Let us consider just one example of a contradiction that he finds in the Bible and what this contradiction has meant for later generations. Every source agrees that the revelation at Sinai was the central moment in the relationship between God and Israel. No one questions that in any of the three traditions Feld distinguishes. But each of these three traditions understands and describes the moment at Sinai in a very different way. Did Moses and the elders eat a festive meal in the presence of God, as one source seems to say? Or can no one see God and live, as another passage states? Did Moses go up to receive the tablets, as one source says, or did God come down to reveal His will, as another source says? Did all the people hear God speak, or did just Moses hear the words and transmit them to the people? Did God recite the Fourth Commandment in the version that is found in Exodus or in the version that we have in Deuteronomy?

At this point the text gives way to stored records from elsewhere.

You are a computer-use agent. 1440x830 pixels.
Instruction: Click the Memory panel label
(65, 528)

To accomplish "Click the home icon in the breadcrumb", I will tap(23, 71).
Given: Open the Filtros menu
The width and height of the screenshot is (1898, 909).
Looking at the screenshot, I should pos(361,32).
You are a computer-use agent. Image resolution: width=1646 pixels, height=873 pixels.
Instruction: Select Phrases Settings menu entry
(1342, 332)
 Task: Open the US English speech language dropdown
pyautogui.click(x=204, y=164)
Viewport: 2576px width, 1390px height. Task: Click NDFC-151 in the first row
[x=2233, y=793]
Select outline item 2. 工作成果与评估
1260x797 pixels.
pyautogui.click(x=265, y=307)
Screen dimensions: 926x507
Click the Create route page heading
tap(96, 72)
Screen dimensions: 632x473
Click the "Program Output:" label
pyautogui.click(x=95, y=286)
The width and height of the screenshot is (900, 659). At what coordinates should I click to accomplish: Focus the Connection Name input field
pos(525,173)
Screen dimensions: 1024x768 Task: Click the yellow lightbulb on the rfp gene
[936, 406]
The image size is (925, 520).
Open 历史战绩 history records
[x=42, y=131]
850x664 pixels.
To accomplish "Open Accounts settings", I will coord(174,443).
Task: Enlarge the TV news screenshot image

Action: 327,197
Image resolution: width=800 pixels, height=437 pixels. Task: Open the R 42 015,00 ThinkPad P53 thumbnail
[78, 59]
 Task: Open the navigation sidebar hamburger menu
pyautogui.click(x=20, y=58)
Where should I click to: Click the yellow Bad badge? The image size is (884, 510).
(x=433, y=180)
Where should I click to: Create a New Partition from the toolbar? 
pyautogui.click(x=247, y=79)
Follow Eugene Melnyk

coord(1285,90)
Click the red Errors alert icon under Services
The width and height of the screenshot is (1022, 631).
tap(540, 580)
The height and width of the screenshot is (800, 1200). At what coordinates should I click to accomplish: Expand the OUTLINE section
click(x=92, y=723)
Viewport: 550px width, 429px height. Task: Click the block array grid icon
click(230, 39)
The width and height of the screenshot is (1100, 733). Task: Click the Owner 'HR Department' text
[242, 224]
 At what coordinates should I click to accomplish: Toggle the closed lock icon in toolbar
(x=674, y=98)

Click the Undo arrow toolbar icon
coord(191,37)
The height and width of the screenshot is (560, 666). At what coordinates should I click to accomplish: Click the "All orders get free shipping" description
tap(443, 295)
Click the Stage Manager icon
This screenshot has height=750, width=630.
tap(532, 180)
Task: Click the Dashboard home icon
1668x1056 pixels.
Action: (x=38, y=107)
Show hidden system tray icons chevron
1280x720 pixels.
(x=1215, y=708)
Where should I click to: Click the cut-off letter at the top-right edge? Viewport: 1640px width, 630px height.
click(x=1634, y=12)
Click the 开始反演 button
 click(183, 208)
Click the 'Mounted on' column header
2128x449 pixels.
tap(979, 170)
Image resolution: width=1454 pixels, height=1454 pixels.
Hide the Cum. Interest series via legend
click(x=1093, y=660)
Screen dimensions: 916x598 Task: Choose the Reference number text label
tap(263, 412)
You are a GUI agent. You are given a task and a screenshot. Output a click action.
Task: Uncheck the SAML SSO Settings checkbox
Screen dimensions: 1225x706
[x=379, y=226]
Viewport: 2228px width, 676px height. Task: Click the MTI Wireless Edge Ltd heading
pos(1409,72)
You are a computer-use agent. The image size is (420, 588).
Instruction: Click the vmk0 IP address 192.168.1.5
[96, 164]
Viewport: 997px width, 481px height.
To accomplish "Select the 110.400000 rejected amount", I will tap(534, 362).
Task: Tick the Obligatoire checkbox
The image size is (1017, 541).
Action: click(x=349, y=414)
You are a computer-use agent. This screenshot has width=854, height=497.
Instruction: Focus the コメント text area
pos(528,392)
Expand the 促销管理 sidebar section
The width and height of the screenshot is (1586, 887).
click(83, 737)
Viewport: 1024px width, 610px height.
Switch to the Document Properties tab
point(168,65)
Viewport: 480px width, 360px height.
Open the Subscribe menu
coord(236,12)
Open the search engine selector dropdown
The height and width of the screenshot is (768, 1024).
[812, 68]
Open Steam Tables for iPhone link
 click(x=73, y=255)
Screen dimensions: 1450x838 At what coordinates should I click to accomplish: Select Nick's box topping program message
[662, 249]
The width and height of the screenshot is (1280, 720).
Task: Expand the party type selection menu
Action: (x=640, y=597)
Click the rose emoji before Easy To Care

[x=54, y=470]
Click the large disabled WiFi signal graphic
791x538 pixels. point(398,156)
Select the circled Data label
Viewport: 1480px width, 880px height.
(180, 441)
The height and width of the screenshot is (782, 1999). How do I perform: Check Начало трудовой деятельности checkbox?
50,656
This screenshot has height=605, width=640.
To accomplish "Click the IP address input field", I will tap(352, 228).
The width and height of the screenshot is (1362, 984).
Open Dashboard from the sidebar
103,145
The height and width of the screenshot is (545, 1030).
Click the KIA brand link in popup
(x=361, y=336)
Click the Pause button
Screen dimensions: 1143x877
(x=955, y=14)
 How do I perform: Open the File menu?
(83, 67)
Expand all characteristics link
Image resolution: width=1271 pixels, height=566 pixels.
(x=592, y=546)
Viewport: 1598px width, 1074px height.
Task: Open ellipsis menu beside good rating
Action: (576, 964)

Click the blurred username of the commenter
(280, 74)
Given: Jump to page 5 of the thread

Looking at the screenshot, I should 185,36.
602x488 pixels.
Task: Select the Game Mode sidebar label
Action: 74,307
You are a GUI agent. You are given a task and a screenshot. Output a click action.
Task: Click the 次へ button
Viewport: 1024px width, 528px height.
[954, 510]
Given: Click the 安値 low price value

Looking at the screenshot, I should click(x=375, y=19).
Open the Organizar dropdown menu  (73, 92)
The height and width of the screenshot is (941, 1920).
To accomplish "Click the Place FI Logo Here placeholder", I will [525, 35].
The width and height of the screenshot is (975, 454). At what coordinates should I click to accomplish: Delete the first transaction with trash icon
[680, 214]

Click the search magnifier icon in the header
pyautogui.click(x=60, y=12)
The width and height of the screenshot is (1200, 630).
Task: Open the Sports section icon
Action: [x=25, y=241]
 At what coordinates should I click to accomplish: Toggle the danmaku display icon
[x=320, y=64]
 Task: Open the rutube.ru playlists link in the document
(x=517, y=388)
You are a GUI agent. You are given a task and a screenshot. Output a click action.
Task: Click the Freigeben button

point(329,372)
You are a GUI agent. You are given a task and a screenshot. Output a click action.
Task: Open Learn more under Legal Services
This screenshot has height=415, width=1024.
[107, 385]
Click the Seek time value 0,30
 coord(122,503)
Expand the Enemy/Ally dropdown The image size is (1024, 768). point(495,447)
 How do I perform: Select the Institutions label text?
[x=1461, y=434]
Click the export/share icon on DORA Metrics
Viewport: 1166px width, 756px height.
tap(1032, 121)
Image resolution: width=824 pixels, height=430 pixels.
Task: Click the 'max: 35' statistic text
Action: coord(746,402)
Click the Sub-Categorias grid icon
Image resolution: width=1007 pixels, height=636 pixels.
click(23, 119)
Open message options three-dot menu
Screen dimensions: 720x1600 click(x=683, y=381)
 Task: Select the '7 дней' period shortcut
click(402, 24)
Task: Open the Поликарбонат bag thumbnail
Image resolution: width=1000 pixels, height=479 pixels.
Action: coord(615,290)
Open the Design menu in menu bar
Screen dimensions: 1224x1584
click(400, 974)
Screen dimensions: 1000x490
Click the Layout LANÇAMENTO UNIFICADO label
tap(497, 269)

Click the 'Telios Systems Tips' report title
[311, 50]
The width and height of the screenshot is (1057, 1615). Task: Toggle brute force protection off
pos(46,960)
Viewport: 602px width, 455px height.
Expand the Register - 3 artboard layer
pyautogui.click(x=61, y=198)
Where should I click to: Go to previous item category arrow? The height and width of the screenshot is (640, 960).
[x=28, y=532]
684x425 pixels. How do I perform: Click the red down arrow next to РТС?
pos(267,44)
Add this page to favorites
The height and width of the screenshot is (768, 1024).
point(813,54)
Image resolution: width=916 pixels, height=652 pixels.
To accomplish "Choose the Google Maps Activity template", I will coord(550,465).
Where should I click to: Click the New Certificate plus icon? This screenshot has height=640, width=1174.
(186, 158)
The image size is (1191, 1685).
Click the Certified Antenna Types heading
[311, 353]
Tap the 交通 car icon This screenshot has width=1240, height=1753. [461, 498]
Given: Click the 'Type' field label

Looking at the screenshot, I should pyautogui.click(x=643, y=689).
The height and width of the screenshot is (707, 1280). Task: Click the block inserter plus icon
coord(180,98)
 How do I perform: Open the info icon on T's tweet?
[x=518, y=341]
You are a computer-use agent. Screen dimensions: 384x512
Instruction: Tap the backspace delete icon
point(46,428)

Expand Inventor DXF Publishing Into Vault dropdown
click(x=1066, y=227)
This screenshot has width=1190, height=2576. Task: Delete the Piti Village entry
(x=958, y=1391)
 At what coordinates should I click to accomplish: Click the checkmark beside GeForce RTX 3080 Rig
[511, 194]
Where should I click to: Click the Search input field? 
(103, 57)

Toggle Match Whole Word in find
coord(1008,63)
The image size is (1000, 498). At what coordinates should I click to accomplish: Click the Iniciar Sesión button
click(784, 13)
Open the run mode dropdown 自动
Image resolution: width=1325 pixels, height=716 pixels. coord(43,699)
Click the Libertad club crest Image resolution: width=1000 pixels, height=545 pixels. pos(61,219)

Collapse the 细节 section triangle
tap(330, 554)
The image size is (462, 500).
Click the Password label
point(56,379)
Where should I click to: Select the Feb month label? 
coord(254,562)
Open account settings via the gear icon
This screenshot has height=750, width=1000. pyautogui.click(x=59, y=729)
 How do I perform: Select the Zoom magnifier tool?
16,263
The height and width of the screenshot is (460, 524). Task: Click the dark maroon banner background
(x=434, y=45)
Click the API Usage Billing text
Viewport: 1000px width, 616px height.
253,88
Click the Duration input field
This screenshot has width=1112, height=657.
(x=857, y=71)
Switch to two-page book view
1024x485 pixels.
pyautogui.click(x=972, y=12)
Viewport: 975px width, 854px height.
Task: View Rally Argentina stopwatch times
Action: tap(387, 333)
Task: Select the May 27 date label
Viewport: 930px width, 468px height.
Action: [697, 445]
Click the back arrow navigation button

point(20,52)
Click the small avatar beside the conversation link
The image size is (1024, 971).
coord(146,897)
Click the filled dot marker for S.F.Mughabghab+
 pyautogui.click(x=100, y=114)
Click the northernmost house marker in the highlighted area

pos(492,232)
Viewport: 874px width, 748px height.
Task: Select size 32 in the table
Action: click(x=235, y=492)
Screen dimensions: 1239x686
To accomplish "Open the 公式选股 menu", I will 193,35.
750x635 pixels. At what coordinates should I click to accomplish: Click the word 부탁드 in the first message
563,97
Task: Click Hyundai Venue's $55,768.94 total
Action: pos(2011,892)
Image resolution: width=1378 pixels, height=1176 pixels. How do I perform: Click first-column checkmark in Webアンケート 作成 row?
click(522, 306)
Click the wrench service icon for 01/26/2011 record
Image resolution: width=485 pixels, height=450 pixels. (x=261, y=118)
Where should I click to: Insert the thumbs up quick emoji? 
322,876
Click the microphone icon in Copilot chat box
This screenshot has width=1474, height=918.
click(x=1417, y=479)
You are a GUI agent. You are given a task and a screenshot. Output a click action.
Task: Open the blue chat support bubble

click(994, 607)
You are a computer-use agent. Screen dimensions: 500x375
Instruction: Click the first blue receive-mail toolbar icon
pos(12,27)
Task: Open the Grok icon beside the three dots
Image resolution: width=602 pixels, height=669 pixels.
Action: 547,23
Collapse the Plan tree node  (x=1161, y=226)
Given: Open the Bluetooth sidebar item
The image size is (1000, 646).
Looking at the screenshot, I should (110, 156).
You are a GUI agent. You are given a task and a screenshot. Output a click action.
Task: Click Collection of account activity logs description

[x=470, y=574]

These and the plethora of other such questions that exist in the narratives, but that can be found even more often in the law codes and commandments, turned the people of Israel into an interpreting community. They made Torah study a never-ending exposition into what the Torah meant and what the Torah means. And that is how the Torah has continued to live. Feld’s book is on target in this and much else, so it is worth our study as the arguments continue.
Rabbi Jack Riemer is the author of Finding God in Unexpected Places and The Day I Met Father Isaac in the Parking Lot and the coeditor of So That Your Values May Live: A Treasury of Jewish Ethical Wills.